## SUPPLIED MATERIAL
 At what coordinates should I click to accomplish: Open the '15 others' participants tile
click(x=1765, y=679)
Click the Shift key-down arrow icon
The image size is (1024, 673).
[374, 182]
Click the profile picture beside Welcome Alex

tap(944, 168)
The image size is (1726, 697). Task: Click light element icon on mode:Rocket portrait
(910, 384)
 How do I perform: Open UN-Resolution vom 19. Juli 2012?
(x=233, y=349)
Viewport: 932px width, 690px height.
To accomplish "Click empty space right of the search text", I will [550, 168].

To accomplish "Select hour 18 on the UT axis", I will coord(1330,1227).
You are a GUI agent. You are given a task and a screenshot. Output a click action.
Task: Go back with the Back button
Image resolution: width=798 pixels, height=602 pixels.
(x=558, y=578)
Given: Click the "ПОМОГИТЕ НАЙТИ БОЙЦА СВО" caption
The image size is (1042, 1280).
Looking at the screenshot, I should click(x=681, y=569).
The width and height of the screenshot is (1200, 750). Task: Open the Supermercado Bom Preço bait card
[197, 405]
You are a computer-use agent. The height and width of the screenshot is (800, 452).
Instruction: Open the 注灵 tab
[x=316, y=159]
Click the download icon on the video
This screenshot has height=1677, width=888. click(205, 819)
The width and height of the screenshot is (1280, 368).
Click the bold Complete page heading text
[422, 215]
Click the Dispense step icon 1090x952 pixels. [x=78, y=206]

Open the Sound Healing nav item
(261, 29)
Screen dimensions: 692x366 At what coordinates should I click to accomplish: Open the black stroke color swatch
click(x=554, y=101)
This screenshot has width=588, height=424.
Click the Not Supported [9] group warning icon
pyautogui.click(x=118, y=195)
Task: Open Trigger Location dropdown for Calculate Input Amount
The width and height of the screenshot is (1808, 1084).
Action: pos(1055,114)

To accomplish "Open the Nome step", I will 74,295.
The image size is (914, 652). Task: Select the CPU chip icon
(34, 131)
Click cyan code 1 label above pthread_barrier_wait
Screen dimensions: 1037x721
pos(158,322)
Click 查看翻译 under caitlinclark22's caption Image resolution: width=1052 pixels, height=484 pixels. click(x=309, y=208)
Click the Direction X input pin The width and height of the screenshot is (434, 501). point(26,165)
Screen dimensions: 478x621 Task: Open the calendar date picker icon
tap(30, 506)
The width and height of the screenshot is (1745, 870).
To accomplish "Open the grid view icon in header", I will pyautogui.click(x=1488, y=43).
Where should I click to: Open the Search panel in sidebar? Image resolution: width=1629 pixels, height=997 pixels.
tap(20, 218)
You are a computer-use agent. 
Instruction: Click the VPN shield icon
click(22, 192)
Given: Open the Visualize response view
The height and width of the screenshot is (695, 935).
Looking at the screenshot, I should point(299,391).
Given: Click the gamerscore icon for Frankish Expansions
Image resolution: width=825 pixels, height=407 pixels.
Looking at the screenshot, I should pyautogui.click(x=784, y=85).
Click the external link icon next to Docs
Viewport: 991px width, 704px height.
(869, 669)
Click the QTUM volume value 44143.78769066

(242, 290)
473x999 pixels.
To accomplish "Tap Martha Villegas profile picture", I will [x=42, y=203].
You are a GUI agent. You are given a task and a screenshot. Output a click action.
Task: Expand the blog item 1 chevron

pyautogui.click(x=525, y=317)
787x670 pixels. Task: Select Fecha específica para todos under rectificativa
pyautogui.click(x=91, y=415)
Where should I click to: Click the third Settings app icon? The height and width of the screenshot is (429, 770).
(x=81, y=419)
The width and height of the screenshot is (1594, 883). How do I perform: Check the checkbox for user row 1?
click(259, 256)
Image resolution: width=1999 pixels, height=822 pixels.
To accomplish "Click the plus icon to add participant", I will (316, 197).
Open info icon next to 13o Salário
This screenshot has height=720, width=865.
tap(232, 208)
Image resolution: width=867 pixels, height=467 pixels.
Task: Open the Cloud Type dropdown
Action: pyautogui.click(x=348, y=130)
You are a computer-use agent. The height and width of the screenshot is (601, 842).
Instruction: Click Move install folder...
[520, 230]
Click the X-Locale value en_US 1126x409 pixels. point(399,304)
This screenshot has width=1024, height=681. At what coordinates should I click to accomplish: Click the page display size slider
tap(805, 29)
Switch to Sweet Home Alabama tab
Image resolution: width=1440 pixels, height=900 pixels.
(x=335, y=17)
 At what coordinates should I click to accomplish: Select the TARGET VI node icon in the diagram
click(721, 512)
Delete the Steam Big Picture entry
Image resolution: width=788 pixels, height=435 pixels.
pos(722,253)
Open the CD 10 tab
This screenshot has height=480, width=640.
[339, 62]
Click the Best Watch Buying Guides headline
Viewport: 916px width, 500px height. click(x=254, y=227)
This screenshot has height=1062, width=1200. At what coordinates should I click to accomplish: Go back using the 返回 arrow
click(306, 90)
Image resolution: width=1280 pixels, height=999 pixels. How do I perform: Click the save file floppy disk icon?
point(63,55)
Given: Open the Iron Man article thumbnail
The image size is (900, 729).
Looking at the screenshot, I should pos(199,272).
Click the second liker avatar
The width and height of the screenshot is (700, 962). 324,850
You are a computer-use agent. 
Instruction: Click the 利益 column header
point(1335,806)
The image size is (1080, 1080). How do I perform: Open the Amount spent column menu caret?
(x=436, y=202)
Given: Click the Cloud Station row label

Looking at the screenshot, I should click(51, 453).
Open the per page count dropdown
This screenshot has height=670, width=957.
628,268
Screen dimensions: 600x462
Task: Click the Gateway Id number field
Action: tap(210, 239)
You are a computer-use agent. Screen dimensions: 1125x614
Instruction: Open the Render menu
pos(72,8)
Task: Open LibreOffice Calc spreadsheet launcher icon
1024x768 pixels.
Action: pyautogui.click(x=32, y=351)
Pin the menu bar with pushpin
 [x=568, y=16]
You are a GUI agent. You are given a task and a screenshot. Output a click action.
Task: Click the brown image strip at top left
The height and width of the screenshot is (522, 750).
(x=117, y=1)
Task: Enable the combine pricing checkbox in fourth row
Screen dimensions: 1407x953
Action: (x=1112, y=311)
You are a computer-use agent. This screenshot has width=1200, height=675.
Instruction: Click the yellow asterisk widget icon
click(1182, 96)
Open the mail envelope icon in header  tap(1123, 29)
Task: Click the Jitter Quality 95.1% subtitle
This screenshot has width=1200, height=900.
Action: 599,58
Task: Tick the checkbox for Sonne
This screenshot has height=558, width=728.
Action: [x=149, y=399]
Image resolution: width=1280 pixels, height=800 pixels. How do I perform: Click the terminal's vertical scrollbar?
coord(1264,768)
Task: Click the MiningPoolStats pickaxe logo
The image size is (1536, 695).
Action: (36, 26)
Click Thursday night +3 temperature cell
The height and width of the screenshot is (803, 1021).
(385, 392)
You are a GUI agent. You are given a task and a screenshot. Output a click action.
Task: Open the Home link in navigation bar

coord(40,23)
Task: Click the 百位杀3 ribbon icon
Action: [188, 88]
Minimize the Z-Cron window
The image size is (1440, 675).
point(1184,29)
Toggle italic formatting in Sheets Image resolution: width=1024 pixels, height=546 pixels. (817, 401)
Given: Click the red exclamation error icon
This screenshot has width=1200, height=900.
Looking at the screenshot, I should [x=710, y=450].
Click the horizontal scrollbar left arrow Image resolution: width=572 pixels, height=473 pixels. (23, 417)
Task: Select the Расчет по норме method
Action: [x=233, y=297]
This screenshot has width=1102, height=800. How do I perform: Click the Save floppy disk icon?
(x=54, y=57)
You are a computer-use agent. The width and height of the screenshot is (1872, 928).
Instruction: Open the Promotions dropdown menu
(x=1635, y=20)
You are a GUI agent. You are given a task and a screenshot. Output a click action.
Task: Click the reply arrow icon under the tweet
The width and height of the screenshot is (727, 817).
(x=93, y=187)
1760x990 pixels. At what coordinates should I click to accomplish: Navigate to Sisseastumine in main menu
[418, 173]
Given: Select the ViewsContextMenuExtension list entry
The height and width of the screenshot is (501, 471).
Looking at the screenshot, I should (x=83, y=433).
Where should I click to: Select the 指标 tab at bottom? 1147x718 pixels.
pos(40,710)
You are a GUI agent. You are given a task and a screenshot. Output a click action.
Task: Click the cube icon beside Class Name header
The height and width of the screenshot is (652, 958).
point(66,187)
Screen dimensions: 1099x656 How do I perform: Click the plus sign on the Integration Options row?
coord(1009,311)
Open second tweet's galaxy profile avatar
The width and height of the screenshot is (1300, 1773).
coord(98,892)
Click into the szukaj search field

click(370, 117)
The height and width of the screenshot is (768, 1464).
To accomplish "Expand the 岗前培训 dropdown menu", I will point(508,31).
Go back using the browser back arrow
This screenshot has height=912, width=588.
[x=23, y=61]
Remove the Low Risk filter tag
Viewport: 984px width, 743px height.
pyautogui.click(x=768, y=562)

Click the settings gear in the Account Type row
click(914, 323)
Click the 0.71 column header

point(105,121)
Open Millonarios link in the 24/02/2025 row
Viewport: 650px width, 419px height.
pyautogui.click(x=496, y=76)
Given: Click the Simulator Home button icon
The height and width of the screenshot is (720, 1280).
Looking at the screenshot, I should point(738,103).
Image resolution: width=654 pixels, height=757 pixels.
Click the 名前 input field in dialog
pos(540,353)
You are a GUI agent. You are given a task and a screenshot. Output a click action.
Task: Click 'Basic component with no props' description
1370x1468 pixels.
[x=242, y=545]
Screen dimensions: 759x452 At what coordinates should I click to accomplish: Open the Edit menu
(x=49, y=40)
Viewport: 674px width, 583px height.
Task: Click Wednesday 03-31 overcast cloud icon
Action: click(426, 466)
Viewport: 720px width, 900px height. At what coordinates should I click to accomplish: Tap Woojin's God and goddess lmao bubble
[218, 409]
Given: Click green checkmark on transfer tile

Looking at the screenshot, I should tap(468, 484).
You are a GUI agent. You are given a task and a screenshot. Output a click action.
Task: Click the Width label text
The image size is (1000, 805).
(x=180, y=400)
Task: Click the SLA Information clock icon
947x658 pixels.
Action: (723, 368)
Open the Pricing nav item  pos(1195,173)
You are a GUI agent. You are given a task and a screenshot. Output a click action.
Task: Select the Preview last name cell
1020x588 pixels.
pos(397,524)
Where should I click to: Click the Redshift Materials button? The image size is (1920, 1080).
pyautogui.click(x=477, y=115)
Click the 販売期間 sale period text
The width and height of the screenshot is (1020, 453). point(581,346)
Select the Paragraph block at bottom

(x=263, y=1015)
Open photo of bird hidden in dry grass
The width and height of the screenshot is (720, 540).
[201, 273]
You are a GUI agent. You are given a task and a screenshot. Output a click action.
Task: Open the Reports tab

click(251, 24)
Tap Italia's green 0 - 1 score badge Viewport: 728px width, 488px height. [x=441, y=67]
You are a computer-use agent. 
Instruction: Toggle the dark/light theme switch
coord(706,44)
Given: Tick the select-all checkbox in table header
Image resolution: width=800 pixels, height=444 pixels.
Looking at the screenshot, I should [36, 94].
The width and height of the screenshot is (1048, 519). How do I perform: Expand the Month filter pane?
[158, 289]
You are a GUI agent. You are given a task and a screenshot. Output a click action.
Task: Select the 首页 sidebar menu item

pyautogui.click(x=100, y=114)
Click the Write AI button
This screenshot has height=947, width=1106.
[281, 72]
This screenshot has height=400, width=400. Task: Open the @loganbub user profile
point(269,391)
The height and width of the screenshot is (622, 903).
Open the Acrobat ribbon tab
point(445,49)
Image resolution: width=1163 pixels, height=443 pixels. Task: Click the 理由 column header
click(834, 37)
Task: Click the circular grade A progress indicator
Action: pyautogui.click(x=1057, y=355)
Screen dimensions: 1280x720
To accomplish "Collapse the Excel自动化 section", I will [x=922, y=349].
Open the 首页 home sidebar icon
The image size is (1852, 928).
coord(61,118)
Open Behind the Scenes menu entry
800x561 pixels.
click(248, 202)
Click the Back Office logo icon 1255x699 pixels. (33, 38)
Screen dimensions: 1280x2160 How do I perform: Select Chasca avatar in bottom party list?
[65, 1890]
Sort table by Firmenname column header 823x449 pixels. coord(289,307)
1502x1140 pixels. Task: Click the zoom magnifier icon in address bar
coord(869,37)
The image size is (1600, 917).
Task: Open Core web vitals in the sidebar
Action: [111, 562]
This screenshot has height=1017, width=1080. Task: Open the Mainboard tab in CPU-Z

## TASK INSTRUCTIONS
If the word "Tick" is on a line above, return that line.

## ANSWER FOR THIS EXERCISE
Task: Tick the checkbox for Sonne
Given: Tick the select-all checkbox in table header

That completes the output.